Le GPSO est intégré dans le Réseau Trans-Européen de Transports. C'est une branche essentielle du corridor Atlantique qui relie la péninsule ibérique à l'Europe du Nord, qui permet un financement européen de 1 Md€. Cette liaison fait l'objet d'un accord binational avec l'Espagne qui de son côté a fortement investi dans la réalisation de la liaison transfrontalière (mise en place du 3°me rail attendue en 2018).

Pour ces raisons, et en totale cohérence avec leurs engagements précédents, Alain Rousset, président du Conseil Régional d'Aquitaine et les conseillers régionaux réunis en séance plénière ce lundi 20 octobre 2014 souhaitent réaffirmer avec force et fermeté leur soutien au GPSO, projet d'avenir structurant pour le futur de l'Aquitaine et utile pour les Aquitains.

Les élus d'Aquitaine appellent ainsi à la nécessité de réaliser au plus vite ce désenclavement du grand Sud Ouest français et de sa façade atlantique, ainsi qu'au renforcement des échanges historiques, commerciaux et culturels avec la Péninsule Ibérique.

 

La position du groupe EELV :

Le groupe EELV n’a pas voté la motion proposée par le groupe PS pour les raisons suivantes :

– La LGV GPSO ne sera pas un facteur de la transition écologique car elle entrainera des dégâts environnementaux énormes pour sa construction avec un coût financier tout aussi énorme.

– La LGV GPSO ne mettra pas un frein à la course effrénée à la concurrence que se livrent les différents modes de transport de passagers entre eux dans la mesure où les choix gouvernementaux ne sont pas de privilégier le mode de transport le plus vertueux mais tous les modes de transports simultanément au nom d’un exorbitant droit à la mobilité pour tous qui fait fi des impacts environnementaux et sociaux que ceux-ci engendrent. Ainsi par exemple, l’aéroport de Mérignac a mis en place une stratégie commerciale très agressive de vols low-cost pour concurrencer la LGV Bordeaux-Tours.
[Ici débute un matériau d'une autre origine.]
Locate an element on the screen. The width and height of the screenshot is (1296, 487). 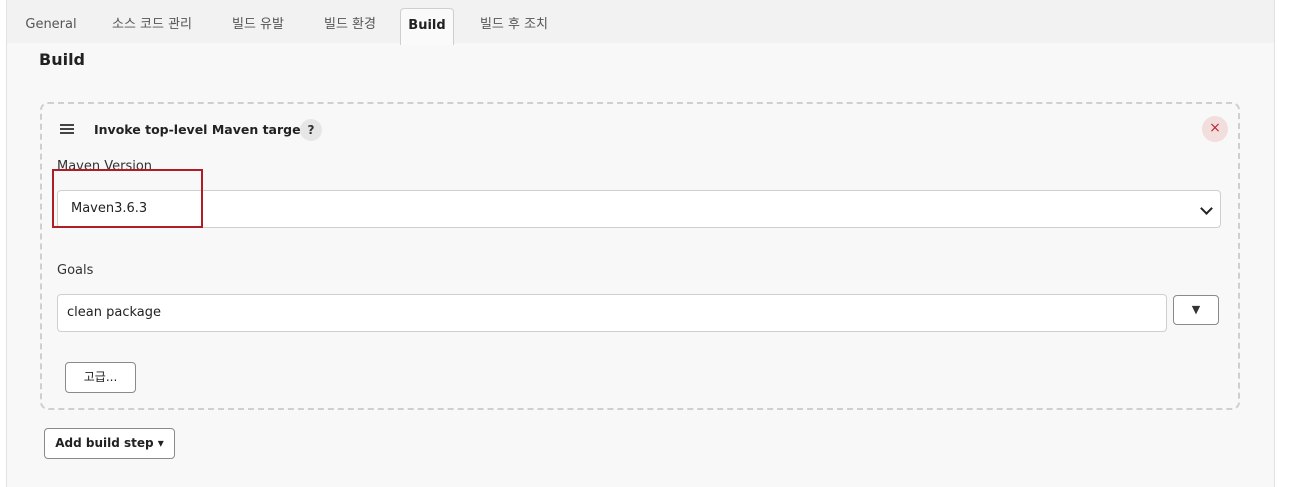
goals-expand-button: ▼ is located at coordinates (1196, 310).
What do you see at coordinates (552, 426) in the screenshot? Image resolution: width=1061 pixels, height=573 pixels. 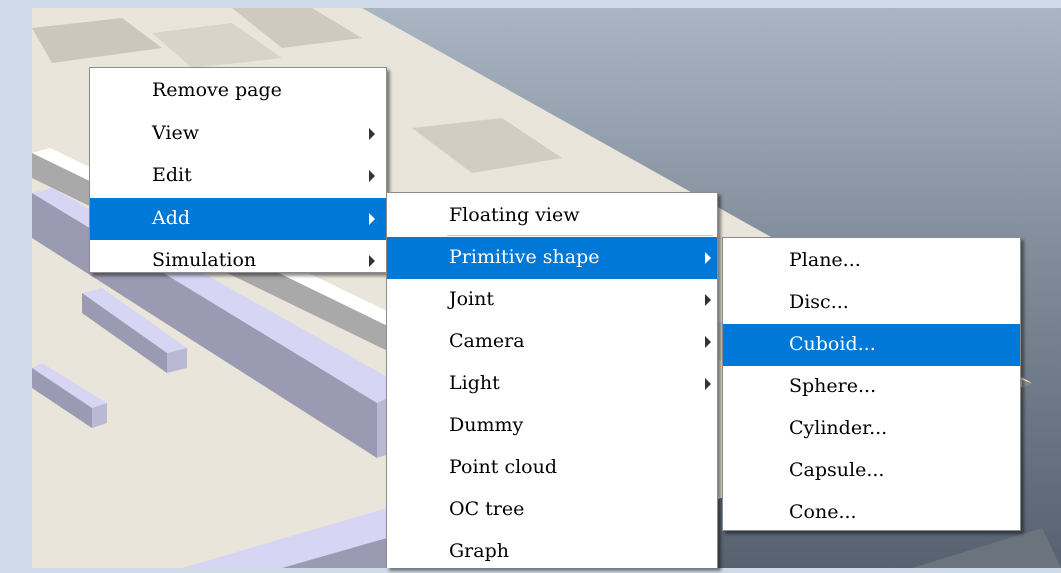 I see `menu-item-dummy: Dummy` at bounding box center [552, 426].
– La LGV GPSO monopolisera des financements publics de l’Etat et des collectivités au détriment du réseau ferré existant dont la modernisation et l’aménagement devraient être prioritaires alors que ce réseau est dans un état très préoccupant, du fait de l’absence de travaux de réhabilitation depuis des dizaines d’années. Si cette réhabilitation avait été prise en compte depuis longtemps, il serait tout à fait possible d’utiliser les voies existantes d’y faire coexister les TGV à 220 km/h, les TER, les trains de marchandises sans créer de lignes grande vitesse nouvelles supplémentaires

– La LGV GPSO ne sera pas une révolution dans les temps de transport des aquitains, à part pour une minorité très spécifique d’entrepreneurs ou cadres supérieurs. Qu’importe pour un habitant de l’aquitaine que le temps de parcours du trajet Bordeaux-Bilbao ne dure que 2h15 s’il doit subir les affres au quotidien d’un mode de transport peu performant comme le TER actuellement (pannes, retards, cadencement insuffisant, capacité des rames limitées…) ou s’il est bloqué dans des bouchons routiers…
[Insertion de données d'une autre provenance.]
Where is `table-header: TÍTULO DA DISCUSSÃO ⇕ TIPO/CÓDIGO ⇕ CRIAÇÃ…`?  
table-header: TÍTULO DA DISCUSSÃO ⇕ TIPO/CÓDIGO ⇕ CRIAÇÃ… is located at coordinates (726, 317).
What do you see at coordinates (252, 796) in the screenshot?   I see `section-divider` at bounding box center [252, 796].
– La LGV GPSO ne contribuera pas à un aménagement harmonieux du territoire, bien au contraire, il favorisera une métropolisation accrue, au bénéfice des grands centres urbains interconnectés au détriment des territoires ruraux qui dès lors s’assècheront des forces économiques qui leur restent encore

– La LGV GPSO ne sera pas un investissement pour relancer l’économie, elle ne fera encore que dégrader les ressources financières de l’Etat et des collectivités.
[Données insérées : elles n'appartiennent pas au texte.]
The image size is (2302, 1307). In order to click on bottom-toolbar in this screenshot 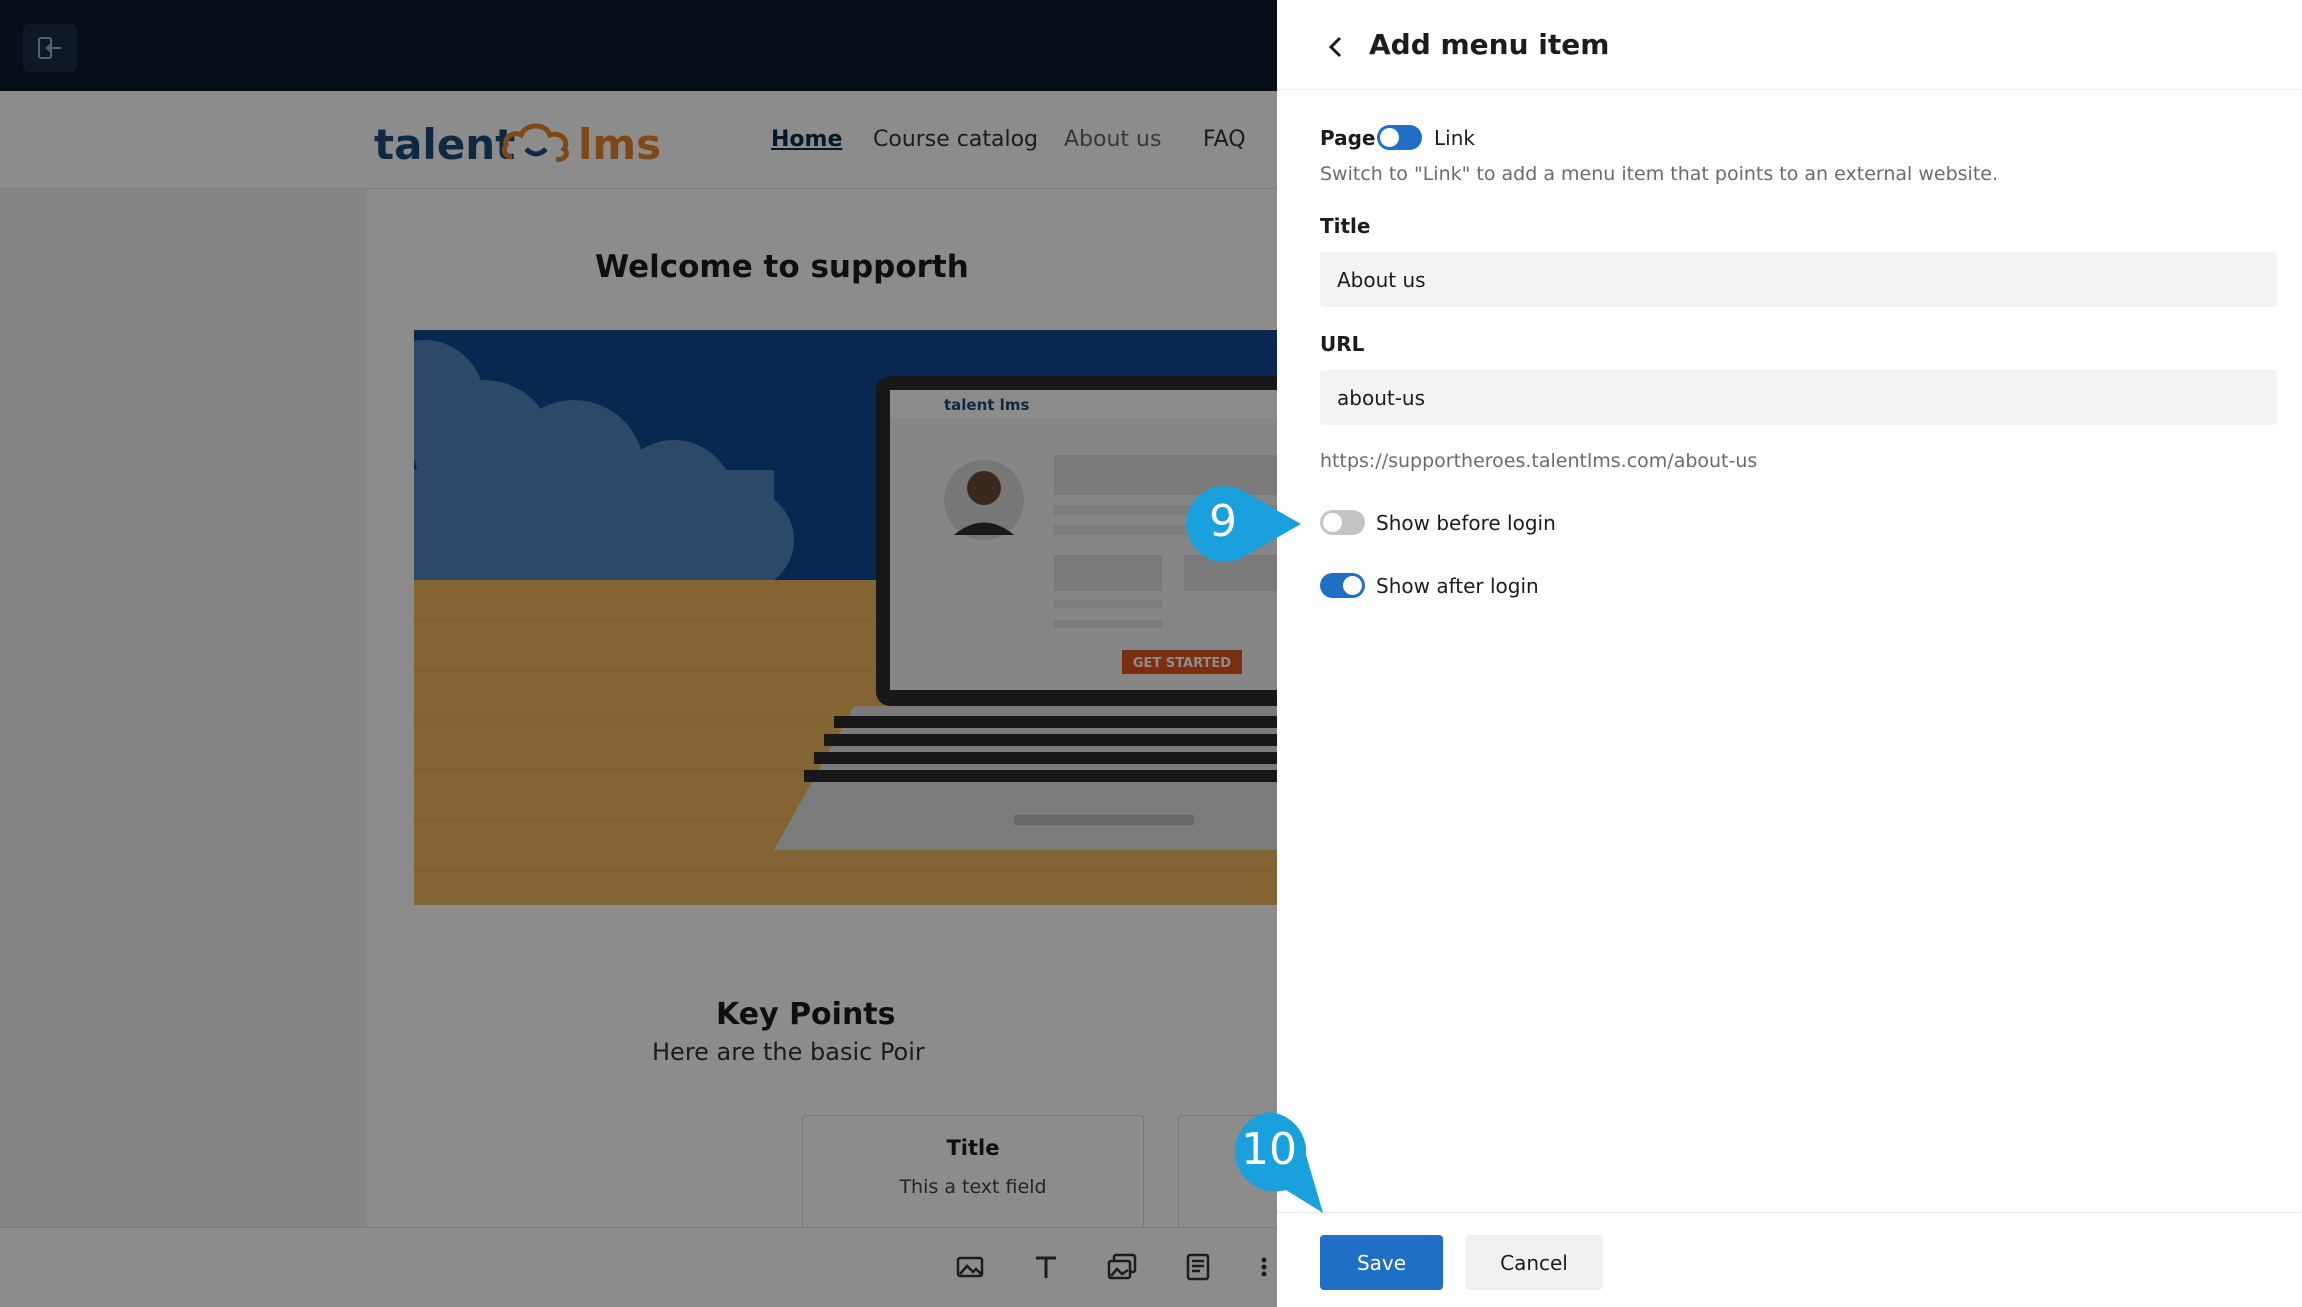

– La LGV GPSO n’est pas une vision stratégique sur le long terme car ses promoteurs font preuve d’un aveuglement stupéfiant à la fois sur les plans financiers, économiques, environnementaux et sociaux. Malgré les différentes études démontrant son inutilité, malgré le rapport Duron ne la classant pas dans les projets ferroviaires prioritaires, malgré le rapport de la Cour des Comptes pointant sa non rentabilité, un certain nombre d’élus persistent à nier l’évidence. Il est vrai que l’enquête publique la concernant complaisamment commanditée par le gouvernement est destinée avant tout à maintenir l’illusion de la faisabilité de ce projet et ainsi permettre à ces élus de ne pas être perdre la face à quelques mois d’échéance électorales départementales et régionales.